13.08.2007

Karjala muistin paikkana ja utopiana

Project: Karelia as a Place of Memories and Utopias
Funding: Academy of Finland
Funding period: 2005–2008
Name of the researcher in charge: Outi Fingerroos, Dr. phil

Description of the project:

In 1973, Hannes Sihvo published his study Karjalan kuva. Karelianismin taustaa ja vaiheita autonomian aikana, the only monograph about the phenomenon of Karelianism. It doesn’t cover the period of Finland’s independence. The researcher notes that there is a need for a critical analysis within comparative religion and cultural studies in general, because Karelianism has left a permanent mark in the collections of Finnish folklore archives and in research on Karelia. We are currently living in a kind of revival of Karelianism, and, in addition to this, the images and memories of Karelia have undergone constant change in the course of the past 80 years.

Karelia as a Place of Memories and Utopias is a project that studies the memories of the Karelian Isthmus that Finns who evacuated the area during World War II have. This project concentrates particularly on those memories that evacuees who have come from the Karelian Isthmus possess. The aim of the study is to find, construct and analyse the different ways in which the past is remembered and ritualised, the experiences of different generations of Karelia, and the phenomenon of “new Karelianism”. Karelia is not just an abstraction but a place of memories and utopias for Karelian evacuees. Their utopias are different than those of supporters of Karelianism because of their misery and dreams about going back to a home that exists only in their memories.

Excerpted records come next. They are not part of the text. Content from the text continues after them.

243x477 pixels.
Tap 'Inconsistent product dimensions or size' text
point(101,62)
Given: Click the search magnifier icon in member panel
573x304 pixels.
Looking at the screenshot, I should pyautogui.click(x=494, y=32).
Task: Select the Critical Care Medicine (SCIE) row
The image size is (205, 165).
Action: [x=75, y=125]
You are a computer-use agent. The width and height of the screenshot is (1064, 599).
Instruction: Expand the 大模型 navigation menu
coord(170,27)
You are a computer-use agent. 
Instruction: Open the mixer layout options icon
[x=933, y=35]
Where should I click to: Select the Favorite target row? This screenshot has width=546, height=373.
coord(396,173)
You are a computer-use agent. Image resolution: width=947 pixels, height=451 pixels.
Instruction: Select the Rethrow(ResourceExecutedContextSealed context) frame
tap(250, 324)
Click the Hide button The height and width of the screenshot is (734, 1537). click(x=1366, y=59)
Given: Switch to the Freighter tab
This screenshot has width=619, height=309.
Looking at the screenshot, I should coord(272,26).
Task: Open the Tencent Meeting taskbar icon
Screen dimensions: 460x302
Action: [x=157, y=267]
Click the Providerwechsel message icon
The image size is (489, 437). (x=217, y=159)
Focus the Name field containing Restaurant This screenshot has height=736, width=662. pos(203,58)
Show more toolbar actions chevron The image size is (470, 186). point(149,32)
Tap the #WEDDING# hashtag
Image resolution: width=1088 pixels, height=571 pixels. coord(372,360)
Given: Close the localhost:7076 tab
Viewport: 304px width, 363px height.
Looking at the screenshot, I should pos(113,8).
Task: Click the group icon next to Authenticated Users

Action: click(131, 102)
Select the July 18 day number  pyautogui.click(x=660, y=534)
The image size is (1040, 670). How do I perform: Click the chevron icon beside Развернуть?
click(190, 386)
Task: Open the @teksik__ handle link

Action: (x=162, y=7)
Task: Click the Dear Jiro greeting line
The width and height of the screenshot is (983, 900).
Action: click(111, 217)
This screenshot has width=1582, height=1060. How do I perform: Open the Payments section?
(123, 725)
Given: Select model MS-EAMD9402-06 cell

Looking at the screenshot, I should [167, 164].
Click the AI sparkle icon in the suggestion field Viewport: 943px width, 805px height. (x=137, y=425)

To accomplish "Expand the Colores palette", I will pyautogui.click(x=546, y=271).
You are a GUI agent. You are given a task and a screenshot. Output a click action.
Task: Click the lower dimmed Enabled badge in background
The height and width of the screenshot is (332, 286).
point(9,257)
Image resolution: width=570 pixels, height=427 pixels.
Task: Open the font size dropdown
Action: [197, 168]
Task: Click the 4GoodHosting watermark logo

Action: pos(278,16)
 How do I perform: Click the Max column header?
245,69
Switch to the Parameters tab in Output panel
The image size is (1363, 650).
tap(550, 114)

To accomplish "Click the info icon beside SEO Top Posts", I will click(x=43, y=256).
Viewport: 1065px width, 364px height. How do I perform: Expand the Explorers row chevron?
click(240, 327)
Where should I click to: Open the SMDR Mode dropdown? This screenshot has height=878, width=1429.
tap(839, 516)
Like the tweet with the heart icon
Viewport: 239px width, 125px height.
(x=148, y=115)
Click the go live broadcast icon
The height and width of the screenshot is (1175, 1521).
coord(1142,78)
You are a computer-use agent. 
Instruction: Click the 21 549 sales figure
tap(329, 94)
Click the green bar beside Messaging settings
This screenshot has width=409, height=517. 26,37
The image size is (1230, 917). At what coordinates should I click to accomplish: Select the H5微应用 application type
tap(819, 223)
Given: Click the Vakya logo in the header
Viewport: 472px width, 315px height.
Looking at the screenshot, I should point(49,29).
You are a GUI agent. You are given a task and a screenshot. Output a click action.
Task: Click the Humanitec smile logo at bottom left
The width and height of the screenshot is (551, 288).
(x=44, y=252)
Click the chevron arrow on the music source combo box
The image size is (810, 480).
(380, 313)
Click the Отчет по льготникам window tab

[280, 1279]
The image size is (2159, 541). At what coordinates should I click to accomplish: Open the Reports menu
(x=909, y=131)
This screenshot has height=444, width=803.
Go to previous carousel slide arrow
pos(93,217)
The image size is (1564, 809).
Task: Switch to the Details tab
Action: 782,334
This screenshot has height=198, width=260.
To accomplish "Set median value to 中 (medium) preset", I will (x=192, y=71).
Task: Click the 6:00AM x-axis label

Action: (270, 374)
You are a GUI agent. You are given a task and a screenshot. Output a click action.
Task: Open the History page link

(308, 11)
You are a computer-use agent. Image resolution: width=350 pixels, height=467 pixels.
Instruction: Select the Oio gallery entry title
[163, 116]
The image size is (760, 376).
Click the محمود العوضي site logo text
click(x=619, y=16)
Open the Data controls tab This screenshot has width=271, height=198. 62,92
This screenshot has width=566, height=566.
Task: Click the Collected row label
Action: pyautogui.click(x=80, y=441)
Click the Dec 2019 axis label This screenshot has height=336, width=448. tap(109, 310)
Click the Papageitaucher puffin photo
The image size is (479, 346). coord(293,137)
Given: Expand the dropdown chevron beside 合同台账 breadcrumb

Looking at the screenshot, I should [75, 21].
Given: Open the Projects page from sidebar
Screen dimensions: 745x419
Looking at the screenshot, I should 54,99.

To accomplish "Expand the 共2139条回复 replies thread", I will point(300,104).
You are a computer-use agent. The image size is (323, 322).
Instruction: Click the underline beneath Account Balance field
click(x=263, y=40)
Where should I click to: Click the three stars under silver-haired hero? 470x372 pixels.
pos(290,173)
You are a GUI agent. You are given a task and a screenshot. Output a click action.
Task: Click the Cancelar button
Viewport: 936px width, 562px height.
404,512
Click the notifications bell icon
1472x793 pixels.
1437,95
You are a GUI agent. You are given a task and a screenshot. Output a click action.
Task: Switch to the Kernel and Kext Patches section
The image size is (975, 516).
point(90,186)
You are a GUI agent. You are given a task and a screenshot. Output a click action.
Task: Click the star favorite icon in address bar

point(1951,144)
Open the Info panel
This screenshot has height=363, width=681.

Outi Fingerroos has made her analysis within the field of ethnology, comparative religion and folkloristics by using the critical methodologies of oral history, human geography, and cultural studies. Epistemologically, she has placed herself in the fields of social constructivism and critical cultural studies. Key concepts of the study are Karelian Isthmus, memory, places, places of memory, utopias, rituals, myths and (new) Karelianism.